Rethinking B2B Commerce: Building Oversee from the Ground Up

Wholesale commerce has been stuck in the past for a long time. Brands still rely on trade shows, cold emails, and spreadsheets to manage their retail distribution. Oversee set out to change that by building a platform where brands can discover retailers, launch outreach campaigns, and manage wholesale relationships — all from one place.

I joined early and helped build the frontend from scratch.

The Platform

Oversee is a Next.js application with a dense feature set. At its core, it's a B2B tool that combines:

  • Campaign management with multi-step email sequences and customizable templates
  • Retailer discovery with map-based search, geographic filtering, and AI-powered recommendations
  • An integrated inbox for managing conversations with retail buyers
  • Data sync with external platforms like Shopify
  • Stock scanning and product catalog management

Think of it as a CRM purpose-built for wholesale, with the outreach capabilities of a marketing automation tool.

Campaign Engine

The campaign system was the most complex module. Brands create outreach campaigns targeting specific retailers, using templates with sequenced steps — initial contact, follow-ups, and closing messages.

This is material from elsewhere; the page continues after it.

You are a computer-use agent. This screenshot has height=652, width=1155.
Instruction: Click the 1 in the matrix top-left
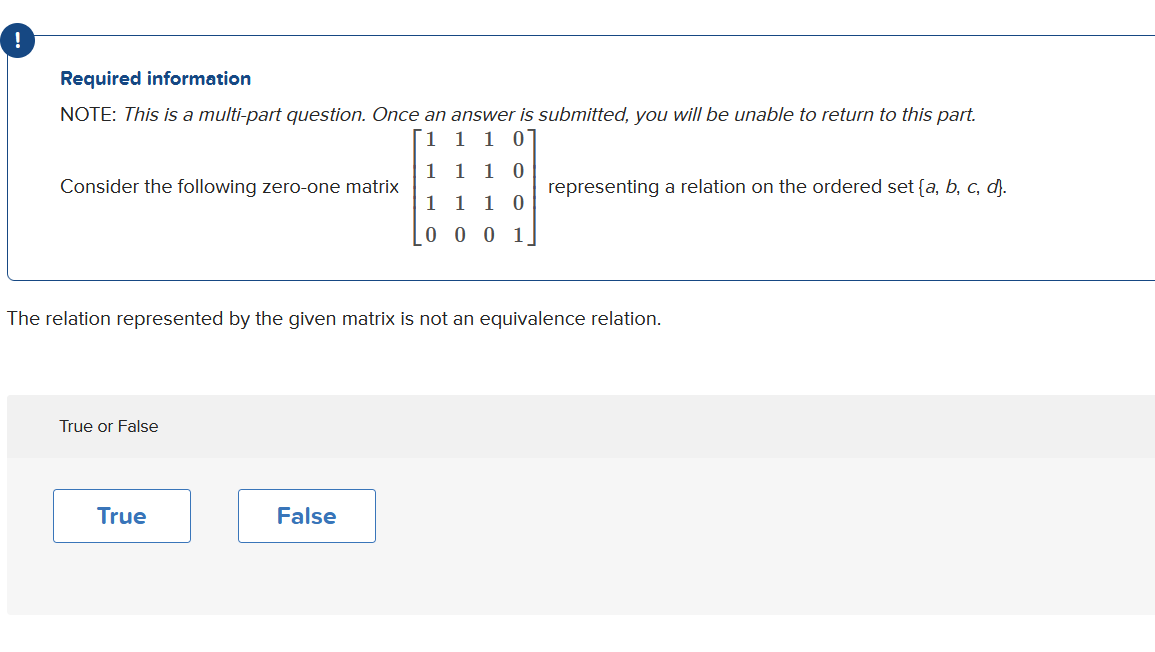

The challenges were around state management across a multi-step workflow: brands could save and resume campaigns mid-creation, reorder template steps, and preview how their sequence would look before launching. We needed to track unsaved changes and warn users before navigation (a custom hook that intercepted route changes), handle template population without redundant backend calls, and keep the rich text editor (Quill) in sync with the campaign state.

Reducing backend calls on template changes was a key optimization. Instead of fetching fresh data every time a user switched templates, we cached intelligently and only hit the API when the underlying data had actually changed.

Discovery and Search

The retailer discovery experience combined Google Maps, Mapbox, and Turf.js for geographic queries. Brands could search for retailers by location, category, and various business attributes, then add them directly to campaign audiences.

Building a responsive map experience that handled thousands of retailer pins without degrading performance required careful attention to clustering, viewport-based loading, and debounced search queries.

Real-Time Communication

The inbox module unified email threads from multiple providers (including Office 365 integration) into a single conversational view. Building this meant handling:

  • Email chip inputs with validation
  • Thread grouping and real-time updates
  • Rich text composition with Quill
  • File attachments via drag-and-drop

The email integration was particularly tricky — parsing response bodies from different providers, handling disconnection flows, and managing OAuth tokens for Office 365 verification.

Technical Stack

The app was built on Next.js 13 with the App Router, MUI for the component library, and Redux Toolkit for state management. Key integrations included:

  • Stripe for payment processing and subscription management
  • Auth0 for authentication
  • Sentry for error tracking
  • FullCalendar for scheduling
  • i18next for internationalization

Charts and analytics were built with Nivo and ApexCharts, giving brands visibility into campaign performance, lead conversion, and geographic reach.

What Made It Interesting

Building Oversee was a lesson in product breadth. Unlike a focused tool that does one thing well, this was a platform that needed to be good at campaigns, search, messaging, payments, and analytics — all at once. The architecture had to support rapid feature development without accumulating debt that would slow us down later.

The most rewarding part was seeing brands go from manually emailing retailers one by one to running targeted campaigns reaching hundreds of stores in minutes. That kind of leverage is what makes building software worth it.